_YOUR TASK_
Whatever precedes the line containing "This screenshot has width=845, height=594." is not copied; that line and every line after it through the final one below are copied exactly, except pictures.
+++ EXCERPTED DATA +++
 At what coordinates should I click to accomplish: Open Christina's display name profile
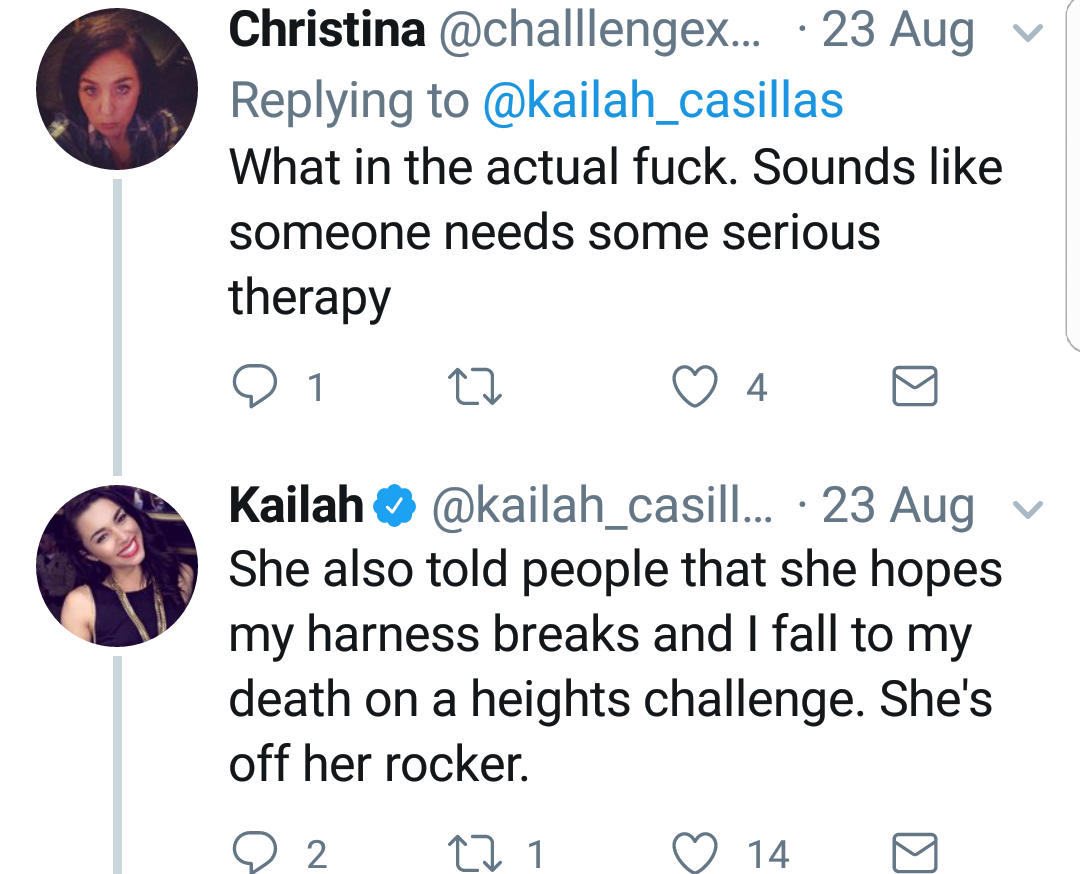(x=327, y=30)
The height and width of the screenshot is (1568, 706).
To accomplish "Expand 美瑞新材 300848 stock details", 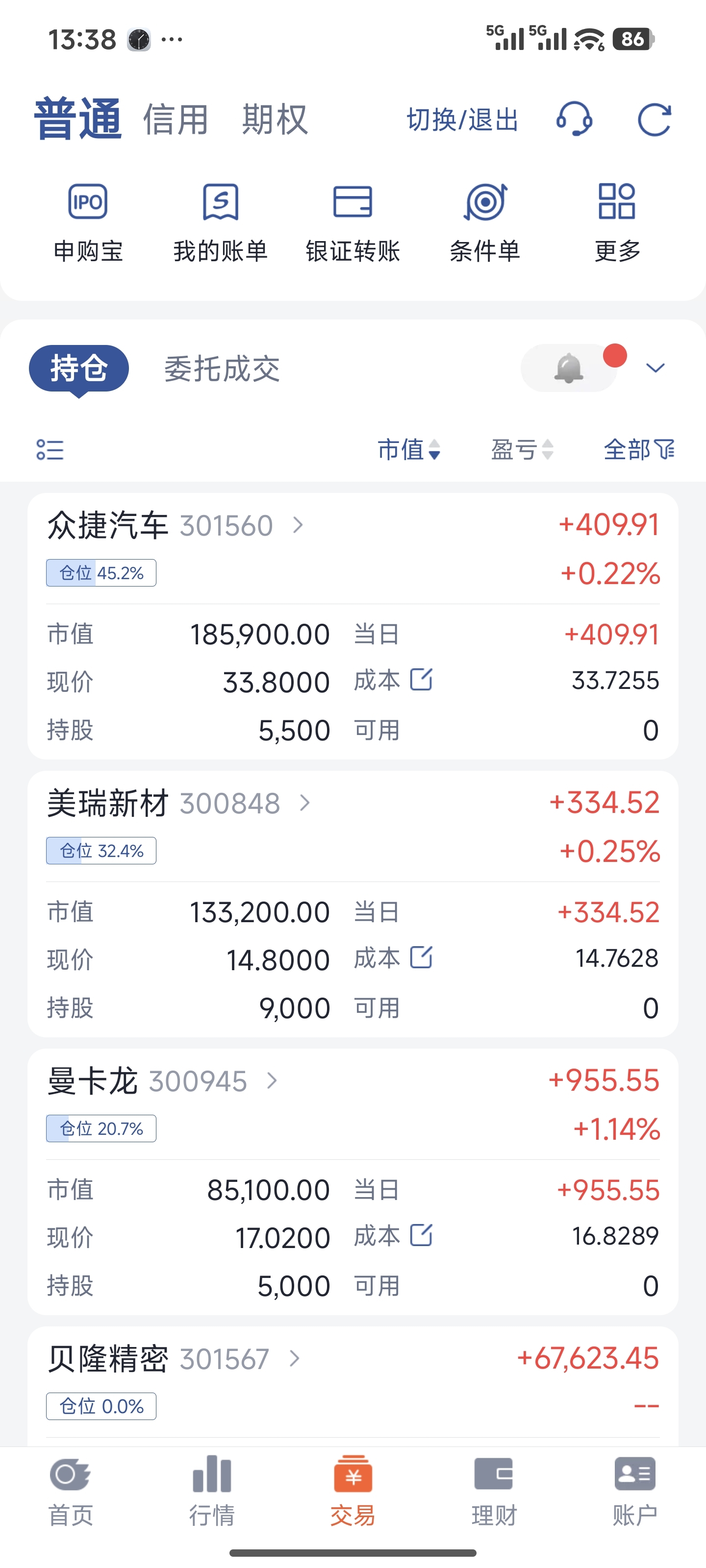I will [305, 803].
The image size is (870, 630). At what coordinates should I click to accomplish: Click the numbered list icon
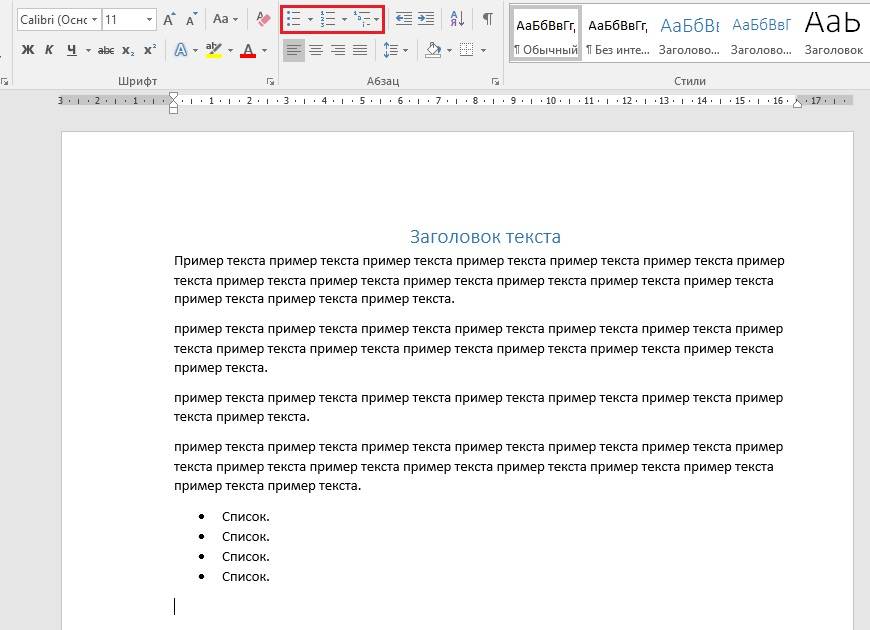[x=327, y=19]
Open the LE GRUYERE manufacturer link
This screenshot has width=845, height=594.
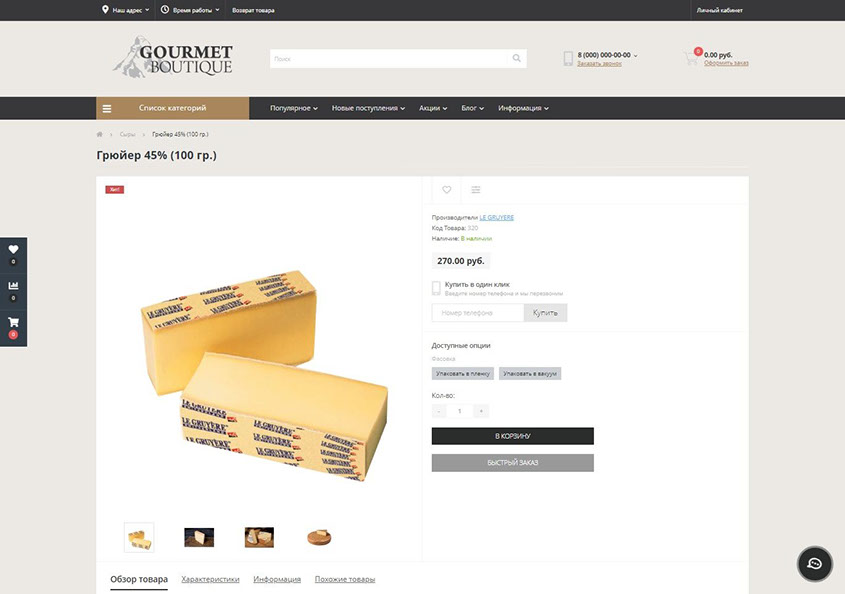496,218
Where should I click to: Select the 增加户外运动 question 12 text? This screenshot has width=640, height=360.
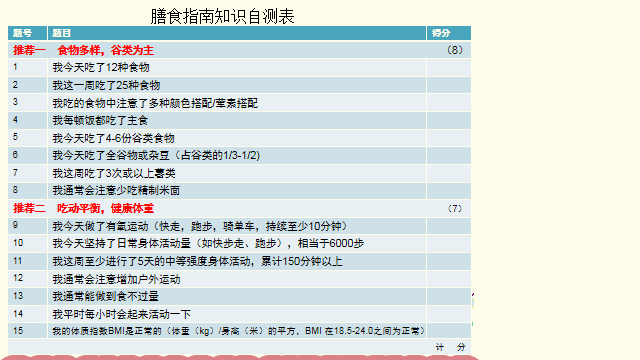(116, 279)
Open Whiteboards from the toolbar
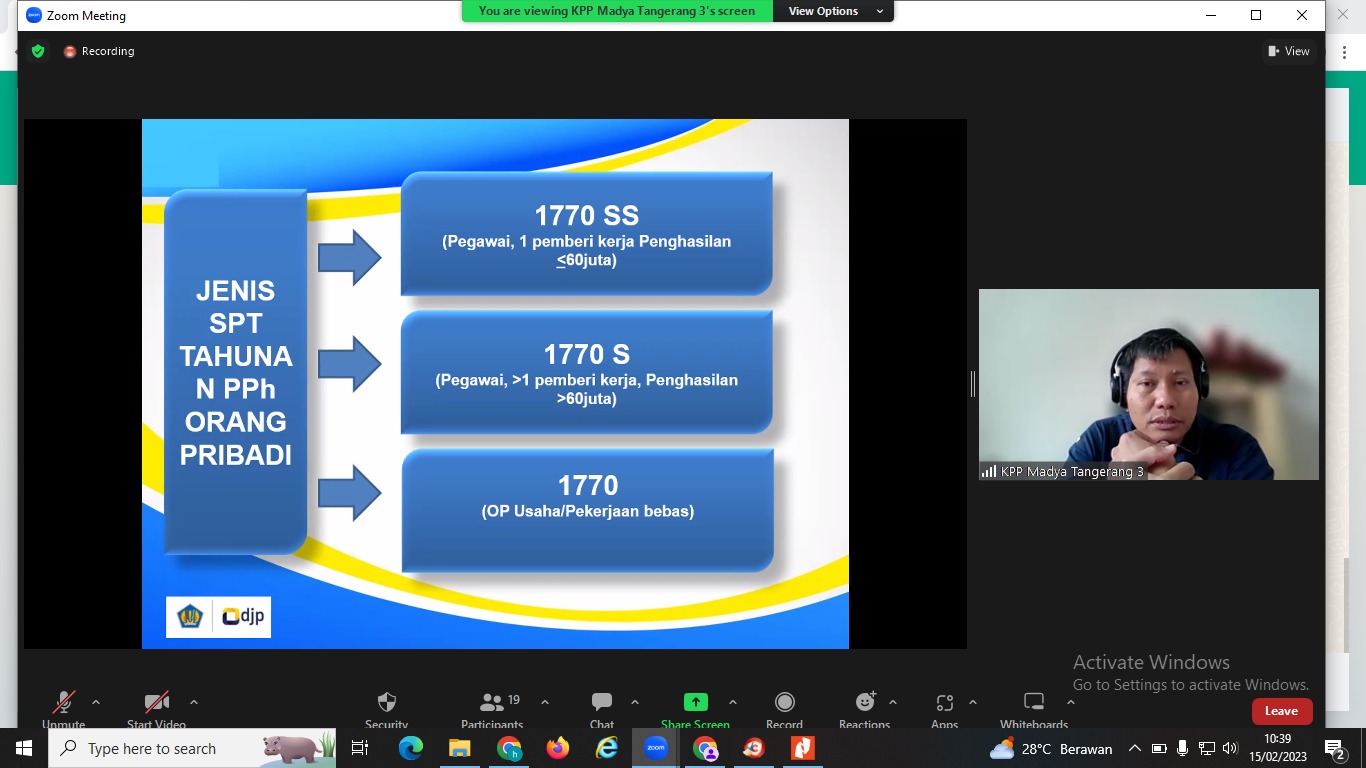 [1034, 703]
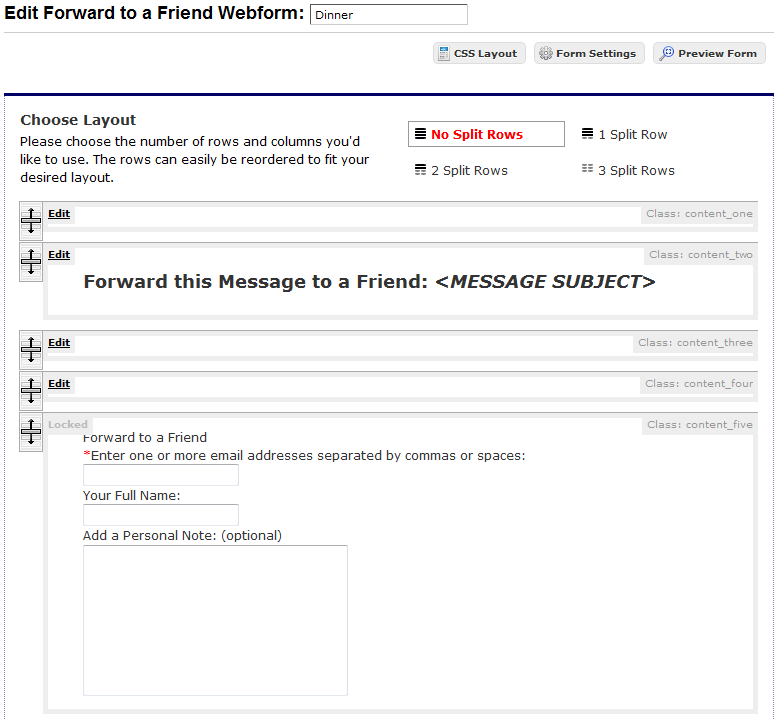Click the webform name field containing Dinner
The image size is (777, 720).
[388, 15]
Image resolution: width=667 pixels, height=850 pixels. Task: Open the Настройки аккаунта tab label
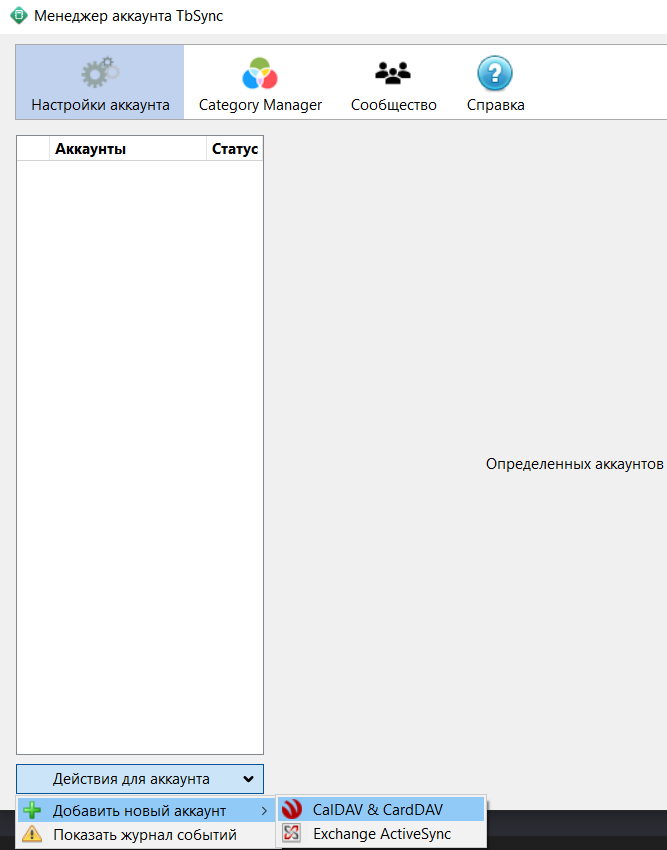coord(100,105)
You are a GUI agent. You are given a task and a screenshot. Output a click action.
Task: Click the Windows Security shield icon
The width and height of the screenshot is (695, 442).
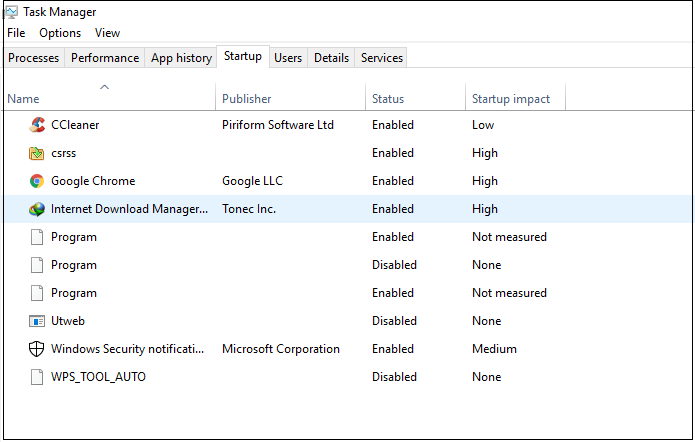click(x=37, y=349)
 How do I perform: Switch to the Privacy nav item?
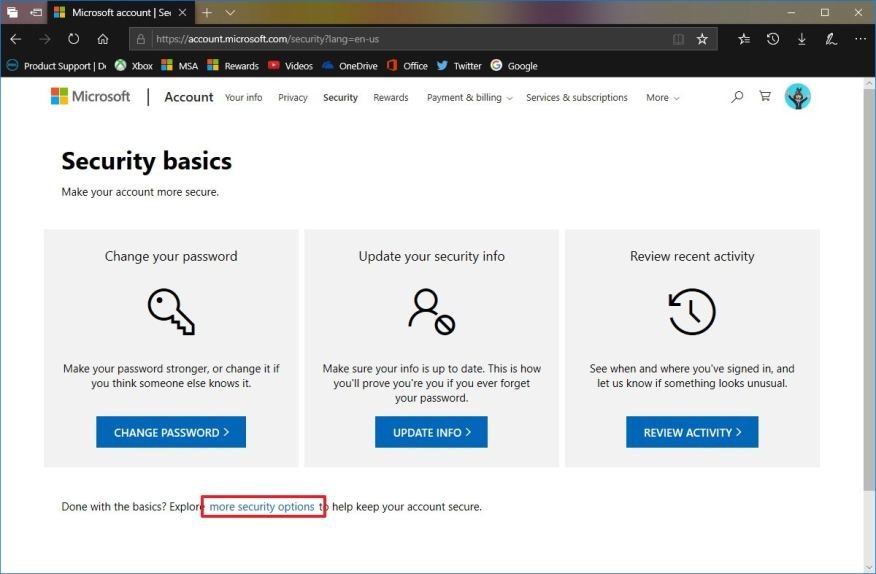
+++
_RESPONSE FOR THIS EXERCISE_
This screenshot has width=845, height=594.
496,218
Where should I click to: Select the 增加户外运动 question 12 text? This screenshot has width=640, height=360.
(116, 279)
Open Whiteboards from the toolbar
 [1034, 703]
Click the webform name field containing Dinner
The image size is (777, 720).
[388, 15]
Image resolution: width=667 pixels, height=850 pixels. Task: Open the Настройки аккаунта tab label
coord(100,105)
You are a GUI agent. You are given a task and a screenshot. Output a click action.
Task: Click the Windows Security shield icon
The width and height of the screenshot is (695, 442).
click(x=37, y=349)
 How do I perform: Switch to the Privacy nav item?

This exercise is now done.